**What is needed:** Output, exactly as written, the lines of the data below from the one containing "has width=844, height=610." to the end.

**Extracted entries:**
┌──

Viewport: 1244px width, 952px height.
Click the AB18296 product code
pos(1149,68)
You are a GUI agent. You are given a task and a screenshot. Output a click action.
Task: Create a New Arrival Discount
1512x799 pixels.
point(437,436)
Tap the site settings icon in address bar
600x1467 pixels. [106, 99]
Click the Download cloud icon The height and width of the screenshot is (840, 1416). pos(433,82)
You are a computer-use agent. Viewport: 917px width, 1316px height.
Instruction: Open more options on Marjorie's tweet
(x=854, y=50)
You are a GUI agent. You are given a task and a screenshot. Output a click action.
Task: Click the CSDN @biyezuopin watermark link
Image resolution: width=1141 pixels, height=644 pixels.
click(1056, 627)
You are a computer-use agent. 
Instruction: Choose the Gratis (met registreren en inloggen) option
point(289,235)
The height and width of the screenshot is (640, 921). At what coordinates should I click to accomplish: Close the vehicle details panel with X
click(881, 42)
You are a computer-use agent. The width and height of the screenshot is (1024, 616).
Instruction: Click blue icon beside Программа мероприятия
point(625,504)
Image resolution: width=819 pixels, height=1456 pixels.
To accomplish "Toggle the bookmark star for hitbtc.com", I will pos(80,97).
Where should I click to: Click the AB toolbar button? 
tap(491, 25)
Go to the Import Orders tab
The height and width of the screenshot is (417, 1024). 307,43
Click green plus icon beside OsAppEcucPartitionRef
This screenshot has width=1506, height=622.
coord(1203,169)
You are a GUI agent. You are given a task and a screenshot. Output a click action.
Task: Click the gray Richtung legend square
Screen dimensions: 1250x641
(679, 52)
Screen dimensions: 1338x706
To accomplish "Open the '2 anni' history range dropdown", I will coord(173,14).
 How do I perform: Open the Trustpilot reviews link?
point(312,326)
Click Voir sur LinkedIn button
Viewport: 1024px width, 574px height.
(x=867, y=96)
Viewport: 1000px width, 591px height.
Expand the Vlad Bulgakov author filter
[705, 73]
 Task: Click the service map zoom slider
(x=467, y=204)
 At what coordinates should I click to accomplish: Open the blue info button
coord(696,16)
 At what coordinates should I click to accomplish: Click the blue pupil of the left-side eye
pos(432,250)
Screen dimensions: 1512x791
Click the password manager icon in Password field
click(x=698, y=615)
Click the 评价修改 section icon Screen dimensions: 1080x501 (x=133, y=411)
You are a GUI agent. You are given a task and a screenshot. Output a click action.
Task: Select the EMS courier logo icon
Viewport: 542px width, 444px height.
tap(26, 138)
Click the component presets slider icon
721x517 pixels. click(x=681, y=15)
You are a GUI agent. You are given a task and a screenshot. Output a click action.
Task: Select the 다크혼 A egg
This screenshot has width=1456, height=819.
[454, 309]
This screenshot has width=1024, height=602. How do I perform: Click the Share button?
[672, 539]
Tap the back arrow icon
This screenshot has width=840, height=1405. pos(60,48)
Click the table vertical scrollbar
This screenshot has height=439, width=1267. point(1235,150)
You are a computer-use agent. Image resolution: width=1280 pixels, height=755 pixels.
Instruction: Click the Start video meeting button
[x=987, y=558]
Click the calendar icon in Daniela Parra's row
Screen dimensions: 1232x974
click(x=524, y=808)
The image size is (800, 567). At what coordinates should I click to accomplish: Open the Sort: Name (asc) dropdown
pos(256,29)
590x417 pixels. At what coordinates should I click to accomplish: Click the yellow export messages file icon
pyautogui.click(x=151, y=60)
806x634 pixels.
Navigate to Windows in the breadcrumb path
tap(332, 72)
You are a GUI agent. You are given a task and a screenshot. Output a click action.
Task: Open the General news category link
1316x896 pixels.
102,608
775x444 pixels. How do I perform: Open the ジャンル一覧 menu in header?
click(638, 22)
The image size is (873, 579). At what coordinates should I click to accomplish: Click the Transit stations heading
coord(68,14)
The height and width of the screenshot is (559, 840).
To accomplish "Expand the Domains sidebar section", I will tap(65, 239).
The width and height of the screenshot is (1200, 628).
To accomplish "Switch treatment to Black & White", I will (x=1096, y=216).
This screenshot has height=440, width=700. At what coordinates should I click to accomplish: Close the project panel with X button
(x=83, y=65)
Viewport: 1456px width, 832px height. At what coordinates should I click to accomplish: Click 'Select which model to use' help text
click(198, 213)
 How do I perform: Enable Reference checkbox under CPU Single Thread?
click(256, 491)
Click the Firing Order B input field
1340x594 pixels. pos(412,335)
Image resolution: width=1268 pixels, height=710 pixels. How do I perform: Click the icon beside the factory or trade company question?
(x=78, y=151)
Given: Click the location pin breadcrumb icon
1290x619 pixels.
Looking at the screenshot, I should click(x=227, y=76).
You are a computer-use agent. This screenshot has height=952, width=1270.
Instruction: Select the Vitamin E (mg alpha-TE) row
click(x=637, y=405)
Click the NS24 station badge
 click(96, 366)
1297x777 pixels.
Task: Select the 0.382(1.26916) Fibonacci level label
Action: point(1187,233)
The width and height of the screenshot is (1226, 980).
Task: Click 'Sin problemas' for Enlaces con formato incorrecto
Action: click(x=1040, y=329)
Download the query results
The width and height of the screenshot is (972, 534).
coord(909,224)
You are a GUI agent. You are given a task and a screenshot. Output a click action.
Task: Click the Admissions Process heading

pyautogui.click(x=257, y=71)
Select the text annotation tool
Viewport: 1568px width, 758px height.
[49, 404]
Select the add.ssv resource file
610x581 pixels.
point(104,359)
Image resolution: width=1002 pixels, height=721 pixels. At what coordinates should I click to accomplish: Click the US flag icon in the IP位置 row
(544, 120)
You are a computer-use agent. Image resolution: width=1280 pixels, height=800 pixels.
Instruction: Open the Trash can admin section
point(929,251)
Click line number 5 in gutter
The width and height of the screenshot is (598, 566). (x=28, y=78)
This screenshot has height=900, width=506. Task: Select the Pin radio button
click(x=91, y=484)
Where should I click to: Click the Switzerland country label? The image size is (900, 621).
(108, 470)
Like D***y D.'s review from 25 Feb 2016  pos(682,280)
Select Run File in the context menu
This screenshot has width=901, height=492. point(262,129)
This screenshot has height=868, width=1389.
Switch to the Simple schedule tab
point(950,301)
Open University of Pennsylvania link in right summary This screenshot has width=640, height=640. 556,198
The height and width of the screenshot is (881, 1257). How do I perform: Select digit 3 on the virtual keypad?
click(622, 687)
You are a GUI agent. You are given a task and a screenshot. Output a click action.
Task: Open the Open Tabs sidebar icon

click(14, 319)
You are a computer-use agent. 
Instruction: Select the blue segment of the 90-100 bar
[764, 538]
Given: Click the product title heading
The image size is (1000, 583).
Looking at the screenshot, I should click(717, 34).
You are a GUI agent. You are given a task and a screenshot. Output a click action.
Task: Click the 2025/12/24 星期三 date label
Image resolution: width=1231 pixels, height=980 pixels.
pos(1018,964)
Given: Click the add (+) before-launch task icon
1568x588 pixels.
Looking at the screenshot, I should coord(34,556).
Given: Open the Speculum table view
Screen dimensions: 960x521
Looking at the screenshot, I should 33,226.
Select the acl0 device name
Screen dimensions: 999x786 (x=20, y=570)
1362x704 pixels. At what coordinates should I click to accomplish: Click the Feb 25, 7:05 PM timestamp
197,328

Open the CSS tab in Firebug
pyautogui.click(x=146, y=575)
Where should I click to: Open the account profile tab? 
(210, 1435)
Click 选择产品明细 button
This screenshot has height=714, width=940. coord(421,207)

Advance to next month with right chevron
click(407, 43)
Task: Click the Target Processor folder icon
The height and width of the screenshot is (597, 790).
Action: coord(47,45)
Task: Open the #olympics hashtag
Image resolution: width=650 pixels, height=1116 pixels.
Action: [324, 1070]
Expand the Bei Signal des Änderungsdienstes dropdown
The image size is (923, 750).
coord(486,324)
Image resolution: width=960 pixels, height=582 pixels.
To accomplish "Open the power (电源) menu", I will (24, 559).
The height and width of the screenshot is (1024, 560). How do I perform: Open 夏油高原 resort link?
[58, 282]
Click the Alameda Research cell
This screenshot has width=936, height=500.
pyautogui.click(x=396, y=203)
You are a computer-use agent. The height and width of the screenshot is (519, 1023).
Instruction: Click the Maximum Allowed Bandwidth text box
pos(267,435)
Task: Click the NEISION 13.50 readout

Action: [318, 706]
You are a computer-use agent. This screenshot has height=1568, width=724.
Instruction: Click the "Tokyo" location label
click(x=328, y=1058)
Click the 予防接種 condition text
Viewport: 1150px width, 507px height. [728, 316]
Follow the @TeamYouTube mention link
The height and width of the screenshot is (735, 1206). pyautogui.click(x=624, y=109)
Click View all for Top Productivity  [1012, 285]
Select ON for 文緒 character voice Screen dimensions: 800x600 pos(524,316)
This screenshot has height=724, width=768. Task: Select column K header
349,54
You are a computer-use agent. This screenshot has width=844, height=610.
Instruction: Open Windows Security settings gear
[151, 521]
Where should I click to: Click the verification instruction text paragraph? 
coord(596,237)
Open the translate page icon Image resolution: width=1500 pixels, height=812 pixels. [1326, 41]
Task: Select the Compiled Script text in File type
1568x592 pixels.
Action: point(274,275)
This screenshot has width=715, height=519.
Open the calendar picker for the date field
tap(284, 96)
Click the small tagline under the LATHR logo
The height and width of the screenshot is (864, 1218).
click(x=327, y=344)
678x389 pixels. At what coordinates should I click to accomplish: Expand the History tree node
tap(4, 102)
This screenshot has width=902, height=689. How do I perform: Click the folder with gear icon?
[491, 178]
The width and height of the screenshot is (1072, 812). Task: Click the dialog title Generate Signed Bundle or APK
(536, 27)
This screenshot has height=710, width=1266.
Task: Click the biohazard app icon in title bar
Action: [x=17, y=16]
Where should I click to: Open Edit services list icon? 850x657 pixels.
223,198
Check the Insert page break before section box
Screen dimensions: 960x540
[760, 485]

└──

**Task solution:**
You are a computer-use agent. This screenshot has width=844, height=610.
Instruction: Open Windows Security settings gear
[151, 521]
Where should I click to: Click the verification instruction text paragraph? 
coord(596,237)
Open the translate page icon Image resolution: width=1500 pixels, height=812 pixels. [1326, 41]
Task: Select the Compiled Script text in File type
1568x592 pixels.
Action: point(274,275)
This screenshot has width=715, height=519.
Open the calendar picker for the date field
tap(284, 96)
Click the small tagline under the LATHR logo
The height and width of the screenshot is (864, 1218).
click(x=327, y=344)
678x389 pixels. At what coordinates should I click to accomplish: Expand the History tree node
tap(4, 102)
This screenshot has width=902, height=689. How do I perform: Click the folder with gear icon?
[491, 178]
The width and height of the screenshot is (1072, 812). Task: Click the dialog title Generate Signed Bundle or APK
(536, 27)
This screenshot has height=710, width=1266.
Task: Click the biohazard app icon in title bar
Action: [x=17, y=16]
Where should I click to: Open Edit services list icon? 850x657 pixels.
223,198
Check the Insert page break before section box
Screen dimensions: 960x540
[760, 485]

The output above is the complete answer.